乾杯を始めて数日後、家の前の駐車スペースをほうきで掃いていたところ、コンクリートの車止めの横の部分にアオムシのさなぎを見つけた。
「いなくなってしまったと思ってたけど、こんなところまで這ってきて、さなぎになったんだ。」
みかんの鉢は運転席の横に置いてあるので、そこから後輪のクルマ止めまではアオムシにとってはかなりの距離がある。
一生懸命そこまで這っているアオムシの姿を想像したら、なんだか胸が熱くなってしまった。
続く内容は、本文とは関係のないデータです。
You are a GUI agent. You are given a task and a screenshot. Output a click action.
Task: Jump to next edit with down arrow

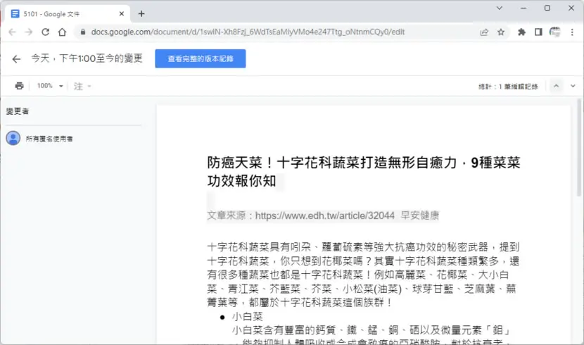point(573,86)
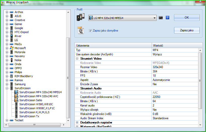This screenshot has width=206, height=132.
Task: Click the Microsoft Windows logo icon
Action: 12,48
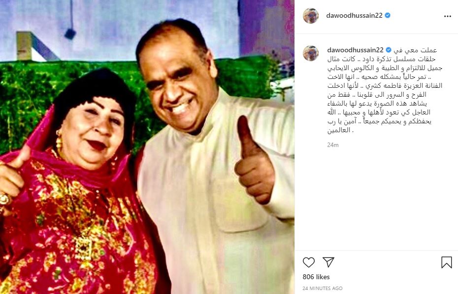Click the Arabic caption text
Viewport: 458px width, 294px height.
pos(385,90)
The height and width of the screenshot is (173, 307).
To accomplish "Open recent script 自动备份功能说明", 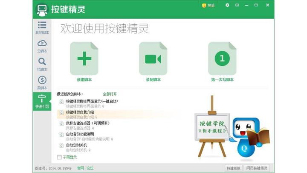I will [x=80, y=134].
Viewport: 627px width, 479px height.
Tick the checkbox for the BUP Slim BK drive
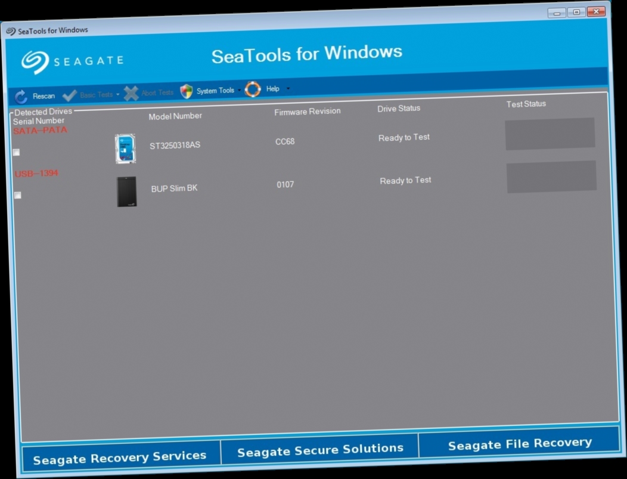[x=17, y=195]
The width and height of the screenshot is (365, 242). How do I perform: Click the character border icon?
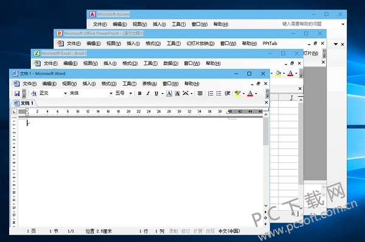tap(169, 94)
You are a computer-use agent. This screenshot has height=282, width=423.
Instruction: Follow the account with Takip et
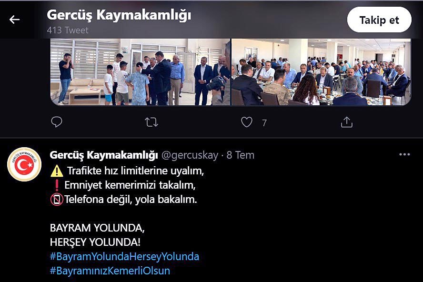pyautogui.click(x=379, y=20)
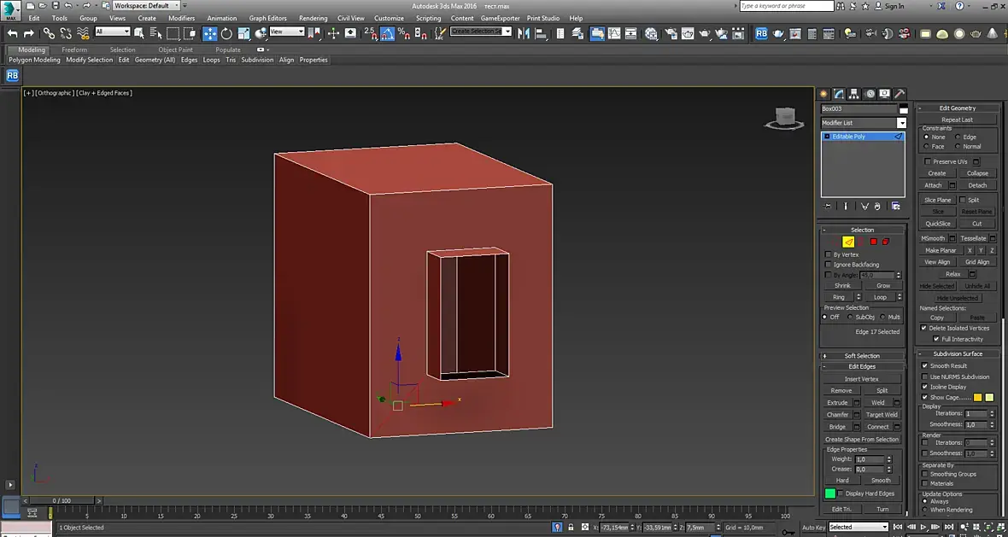Select the Edge constraint radio button
The image size is (1008, 537).
[x=958, y=137]
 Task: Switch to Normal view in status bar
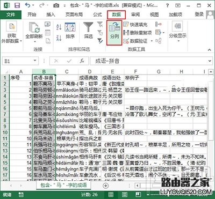[x=111, y=195]
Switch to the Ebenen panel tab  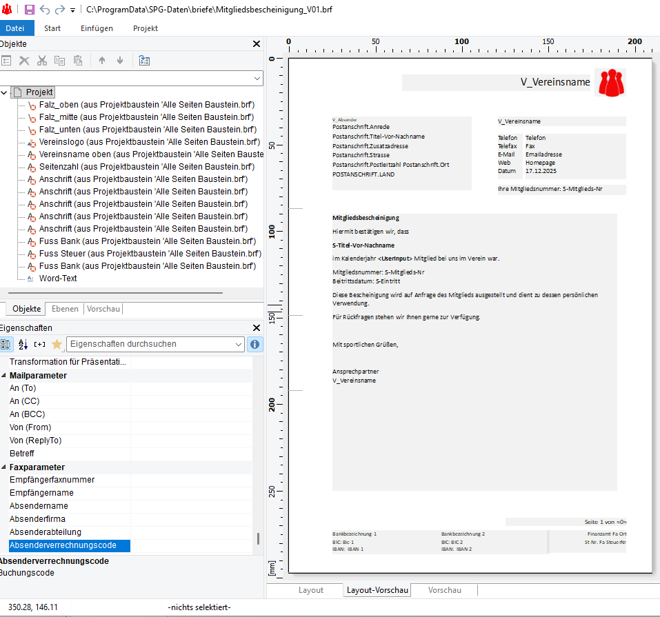[65, 309]
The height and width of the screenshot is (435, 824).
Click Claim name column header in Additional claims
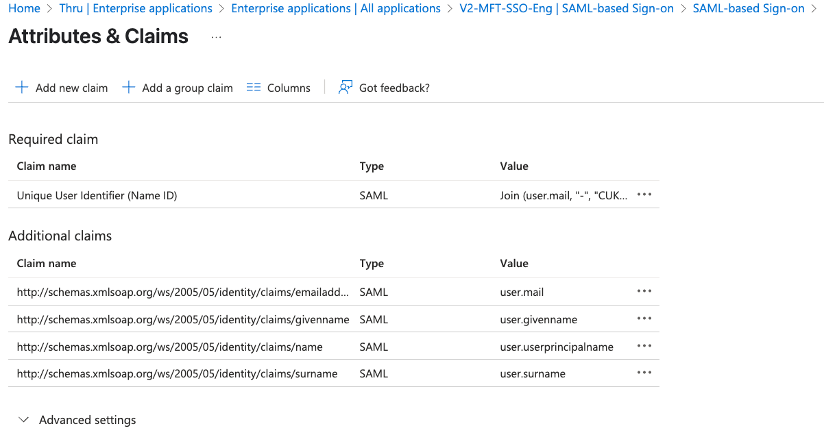(47, 264)
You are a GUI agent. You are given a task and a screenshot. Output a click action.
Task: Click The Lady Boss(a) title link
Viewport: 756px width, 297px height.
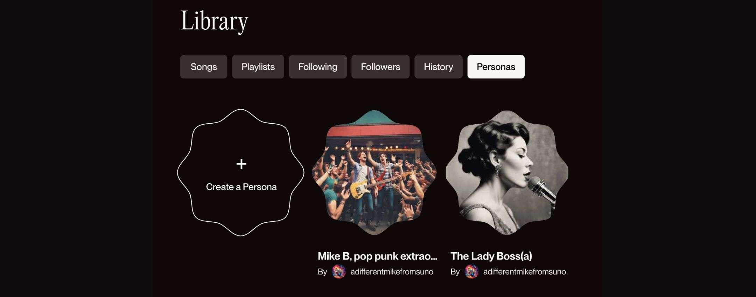(491, 256)
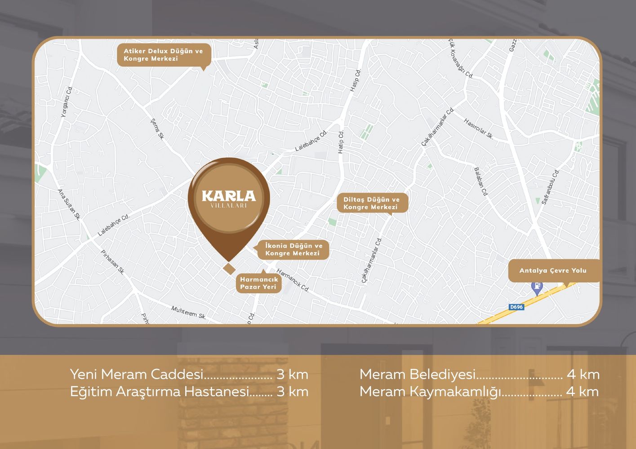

「ママの今日の乾杯はコレで決まり!早くみんなに教えたいな。」
長男が部活を終えて戻ってくるのを待っていたら、すっかり辺りは暗くなってしまった。
私 「今日のママの乾杯、みんなに見せたいんだ。一緒に外に来てくれる。」
私の手には懐中電灯。
次男「どうして懐中電灯持ってるの?」
私 「うふふ、来てみればわかるよ。」    
懐中電灯で車止めを照らし、しゃがんでみんなでのぞきこむ。
私 「見えた?アオムシ、また食べられちゃったかと思ってたけど、こんなところでさなぎになってたの。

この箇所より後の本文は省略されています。